Do “influentials” drive The Tipping Point?

In the past few years, Watts–a network-theory scientist who recently
took a sabbatical from Columbia University and is now working for Yahoo
(NASDAQ:YHOO) –has performed a series of controversial, barn-burning
experiments challenging the whole Influentials thesis. He has analyzed
email patterns and found that highly connected people are not, in fact,
crucial social hubs. He has written computer models of rumor spreading
and found that your average slob is just as likely as a well-connected
person to start a huge new trend. And last year, Watts demonstrated
that even the breakout success of a hot new pop band might be nearly
random. Any attempt to engineer success through Influentials, he
argues, is almost certainly doomed to failure.

Here is the full article.  Here is the home page of Duncan Watts.  Thanks to John DePalma for the pointer.

Comments

...Jesus would agree with Mr. Watts.

Watts, I believe, has two significant flaws in his analysis and conclusion:

1) It is the savant, not the connector who starts the trend; it is the connector who initially propogates the concept.

2) Trends must be sufficiently "contagious", the ideas sufficently "sticky" for the end-users, those whom the connector contacts, to act on the trend and begin the true viral spread. There is no way to create a computer simulation that adequately measures this "contagious factor" regardless of the sensitivity analysis that is applied; there is no way to model what it is that made Madonna contagious and Cindy Lauper a flash in the pan.

Watts is doing some really cool work. I would say that "influentials" do matter, but that we just can't predict ex ante (yet) what events or person will set off a tipping point

A really funny social satire by sci-fi writer Connie Willis digs into the science of trend-spotting, chaos theory, and other issues. It's titled "Bellwether," after the sheep that leads the herd http://www.amazon.com/Bellwether-Connie-Willis/dp/0553562967

While light reading, think it has some important points about where trends are likely to come from.

I don't buy this as a problem amenable to simulation. There's so much we clearly don't understand about how trends catch fire -- and there's so many assumptions you have to put into a computer model -- if we understood the problem well enough to make good assumptions, we wouldn't need the model! Here, it seems like the risk of assuming the conclusion is too high.

Much as my pure-mathematician heart hates to say it, this is a problem that wants empirical study, which it sounds like the old-school people have; Watts, less so. (The six-degrees update, while cool, and important from a sample size perspective, doesn't convince me; how information spreads is, while prerequisite, not the same as how ideas get adopted. Being connected is not the same as being persuasive.)
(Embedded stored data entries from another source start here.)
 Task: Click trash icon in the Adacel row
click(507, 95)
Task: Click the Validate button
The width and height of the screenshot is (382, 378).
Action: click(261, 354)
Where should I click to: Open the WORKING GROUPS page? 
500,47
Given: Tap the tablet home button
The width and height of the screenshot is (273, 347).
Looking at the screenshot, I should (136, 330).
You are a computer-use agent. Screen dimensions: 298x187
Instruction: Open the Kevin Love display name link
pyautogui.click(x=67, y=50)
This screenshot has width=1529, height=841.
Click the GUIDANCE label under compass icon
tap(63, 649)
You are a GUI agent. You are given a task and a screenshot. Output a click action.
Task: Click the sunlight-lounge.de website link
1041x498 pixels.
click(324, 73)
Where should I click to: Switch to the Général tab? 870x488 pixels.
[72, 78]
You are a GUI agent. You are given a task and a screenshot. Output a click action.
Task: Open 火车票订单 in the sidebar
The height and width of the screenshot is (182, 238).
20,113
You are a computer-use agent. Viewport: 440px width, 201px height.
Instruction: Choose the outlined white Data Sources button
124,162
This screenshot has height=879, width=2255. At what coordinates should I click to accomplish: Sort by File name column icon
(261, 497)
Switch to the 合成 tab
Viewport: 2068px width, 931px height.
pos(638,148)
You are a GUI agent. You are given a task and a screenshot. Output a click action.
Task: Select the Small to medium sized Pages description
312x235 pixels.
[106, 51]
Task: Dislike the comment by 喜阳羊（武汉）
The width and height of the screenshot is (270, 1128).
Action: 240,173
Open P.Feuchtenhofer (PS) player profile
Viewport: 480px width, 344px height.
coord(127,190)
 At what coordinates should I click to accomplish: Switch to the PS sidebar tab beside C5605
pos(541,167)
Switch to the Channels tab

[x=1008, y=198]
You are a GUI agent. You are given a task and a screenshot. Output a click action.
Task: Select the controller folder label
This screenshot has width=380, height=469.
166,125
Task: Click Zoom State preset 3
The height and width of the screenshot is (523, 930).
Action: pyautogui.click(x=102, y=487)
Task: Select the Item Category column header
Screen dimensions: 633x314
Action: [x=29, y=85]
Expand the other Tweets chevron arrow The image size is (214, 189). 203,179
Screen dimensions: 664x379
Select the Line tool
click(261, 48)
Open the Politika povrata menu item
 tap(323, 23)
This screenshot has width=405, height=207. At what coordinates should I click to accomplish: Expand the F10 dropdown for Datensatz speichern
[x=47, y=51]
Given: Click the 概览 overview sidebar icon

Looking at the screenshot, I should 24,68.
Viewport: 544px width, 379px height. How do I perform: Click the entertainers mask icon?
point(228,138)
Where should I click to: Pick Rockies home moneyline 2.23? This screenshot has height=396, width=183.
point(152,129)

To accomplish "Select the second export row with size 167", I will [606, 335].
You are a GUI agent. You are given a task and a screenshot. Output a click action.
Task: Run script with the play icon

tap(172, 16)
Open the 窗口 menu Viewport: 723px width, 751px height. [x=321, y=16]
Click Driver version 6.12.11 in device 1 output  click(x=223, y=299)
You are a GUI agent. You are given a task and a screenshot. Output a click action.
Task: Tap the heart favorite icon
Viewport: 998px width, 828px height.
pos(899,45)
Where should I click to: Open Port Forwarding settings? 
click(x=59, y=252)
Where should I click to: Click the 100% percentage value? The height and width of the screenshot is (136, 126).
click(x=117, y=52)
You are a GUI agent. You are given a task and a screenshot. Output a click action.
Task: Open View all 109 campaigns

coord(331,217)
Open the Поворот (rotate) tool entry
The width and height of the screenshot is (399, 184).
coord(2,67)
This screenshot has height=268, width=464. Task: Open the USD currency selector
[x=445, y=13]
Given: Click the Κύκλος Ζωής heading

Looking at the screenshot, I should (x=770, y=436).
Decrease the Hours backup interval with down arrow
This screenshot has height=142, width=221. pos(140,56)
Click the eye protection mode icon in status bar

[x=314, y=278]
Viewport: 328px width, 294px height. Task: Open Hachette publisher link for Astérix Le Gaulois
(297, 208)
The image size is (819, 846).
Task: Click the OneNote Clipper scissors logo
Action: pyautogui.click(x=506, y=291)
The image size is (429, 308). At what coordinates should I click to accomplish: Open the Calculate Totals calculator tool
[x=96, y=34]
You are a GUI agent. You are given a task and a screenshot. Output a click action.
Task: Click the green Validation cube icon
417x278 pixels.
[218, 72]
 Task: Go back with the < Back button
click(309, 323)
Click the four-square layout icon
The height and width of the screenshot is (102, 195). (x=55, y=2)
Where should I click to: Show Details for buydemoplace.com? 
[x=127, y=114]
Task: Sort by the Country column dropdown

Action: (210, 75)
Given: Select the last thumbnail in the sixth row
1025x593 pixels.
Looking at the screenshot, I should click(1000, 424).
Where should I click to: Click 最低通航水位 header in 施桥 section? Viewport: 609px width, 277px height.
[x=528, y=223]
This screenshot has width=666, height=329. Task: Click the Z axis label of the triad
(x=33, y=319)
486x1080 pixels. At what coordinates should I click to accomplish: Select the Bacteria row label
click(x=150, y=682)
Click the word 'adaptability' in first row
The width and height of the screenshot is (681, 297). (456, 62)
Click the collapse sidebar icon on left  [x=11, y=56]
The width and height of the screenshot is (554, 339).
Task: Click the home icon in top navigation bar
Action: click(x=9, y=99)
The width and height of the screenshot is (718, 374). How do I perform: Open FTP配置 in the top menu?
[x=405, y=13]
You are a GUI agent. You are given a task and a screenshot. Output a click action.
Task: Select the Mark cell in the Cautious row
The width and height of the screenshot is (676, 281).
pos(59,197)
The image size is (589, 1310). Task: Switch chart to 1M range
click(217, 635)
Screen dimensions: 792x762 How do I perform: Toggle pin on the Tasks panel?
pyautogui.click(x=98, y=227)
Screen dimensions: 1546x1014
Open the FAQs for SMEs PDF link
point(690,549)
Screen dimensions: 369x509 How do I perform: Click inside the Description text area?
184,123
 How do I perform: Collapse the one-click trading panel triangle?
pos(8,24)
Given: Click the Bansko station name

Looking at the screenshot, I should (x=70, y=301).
(BTW, do you guys realize how wildly annoying your captcha system is? Sometimes it challenges me two, three times on the same comment. Why not akismet? Works for us.)

The oligopoly of the search engine:

The search engine market is beginning to look more and more like the airline industry or the auto industry. In this case, the big 2. Google and Yahoo soon to be Microsoft will be taking on the leadership and virtually controlling the search engine world now with the muscle of there new parent.

What frightens me most is they will be controlling our searching capabilities and may be unduly influencing what it means to search. This industry is shrinking and consolidating and at some point does this eliminate competition? Will the government view this as anti-competivive as if this restricts competition more than Whole Foods purchasing Wild Oats does. Does this adversely affect the consumer and give too much pricing power?

I will argue this merger will go through easily, because unlike Microsofts problems in the past, the search engine world is an oligopoly and never will be a monopoly, not-atleast until google pays $100 billion to dominate the space.